Direktur Eksekutif Ecoton, Daru Setyorini, menyebut penggunaan sampah plastik ini bukan hanya melanggar regulasi, tetapi juga sangat membahayakan kesehatan masyarakat. “Asap dari pembakaran plastik menyebabkan kontaminasi dioksin dan mikroplastik, yang bisa masuk ke rantai makanan dan mengancam kesehatan warga Tropodo. Telur ayam kampung di sana bahkan mengandung dioksin 80 kali lipat dari ambang batas WHO,” tegas Daru usai unjuk rasa di alun-alun Sidoarjo, (17/5/2025).
Dalam pengukuran terbaru, Ecoton mencatat bahwa kadar polusi PM2.5 mencapai 1063 µg/m3, jauh melebihi ambang batas nasional sebesar 55 µg/m3. "Kami juga mendeteksi 25 partikel mikroplastik/m2 di udara, ini sangat berbahaya karena dapat memicu ISPA dan kanker,” tambah Daru.
Ironisnya, Daru juga memaparkan fakta bahwa plastik yang dibakar sebagian besar merupakan sampah impor dari negara maju, seperti Amerika Serikat, Inggris, Prancis, hingga Australia. “Negara-negara tersebut mengeksploitasi Indonesia sebagai tempat pembuangan sampah mereka, dengan dalih membantu industri daur ulang,” imbuh Daru.
Menanggapi kondisi tersebut, Kepala Dinas Lingkungan Hidup dan Kebersihan (DLHK) Sidoarjo, Bahrul Amig, menyatakan pihaknya tidak tinggal diam. “Kami sudah menandatangani komitmen dengan 43 pengusaha tahu untuk tidak lagi menggunakan bahan bakar kategori B3 seperti plastik, karet, dan styrofoam,” ujar Amig.
Amig juga menegaskan bahwa batas toleransi penggunaan bahan bakar berbahaya telah berakhir. “Jika masih ditemukan, kami akan bertindak tegas, termasuk penyitaan kendaraan pengangkut bahan bakar ilegal dan pelaporan ke aparat penegak hukum,” tegasnya.

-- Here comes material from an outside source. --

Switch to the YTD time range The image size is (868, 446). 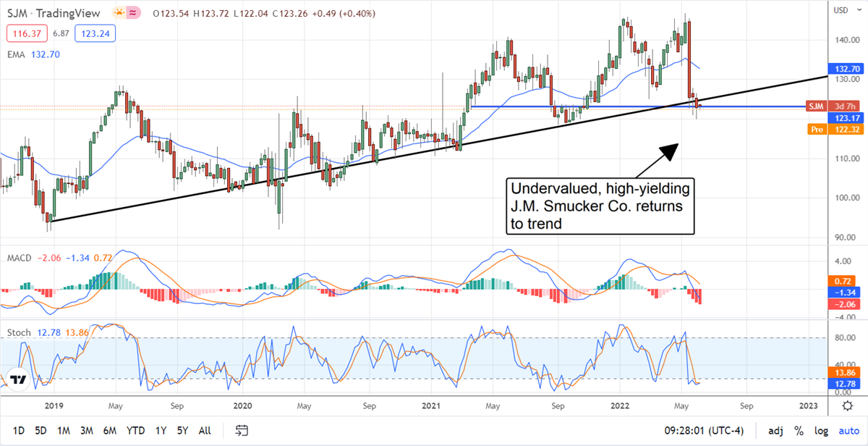[135, 431]
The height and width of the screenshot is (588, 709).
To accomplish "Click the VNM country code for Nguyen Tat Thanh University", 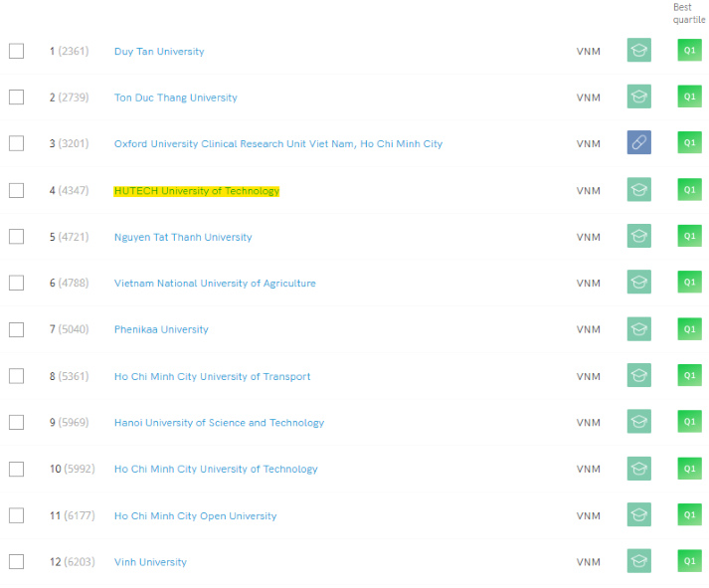I will (x=588, y=237).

Sebagai langkah lanjutan, DLHK tengah menyiapkan komplain center khusus untuk pelanggaran limbah, serta pengadaan alat pantau kualitas udara dan air. “Kami ingin kualitas lingkungan hidup menjadi indikator utama. Tidak boleh lagi ada pembenaran bahwa tanpa plastik usaha tahu tidak bisa jalan. Faktanya, ada pengusaha yang tetap eksis tanpa menggunakan bahan bakar berbahaya,” pungkas Amig.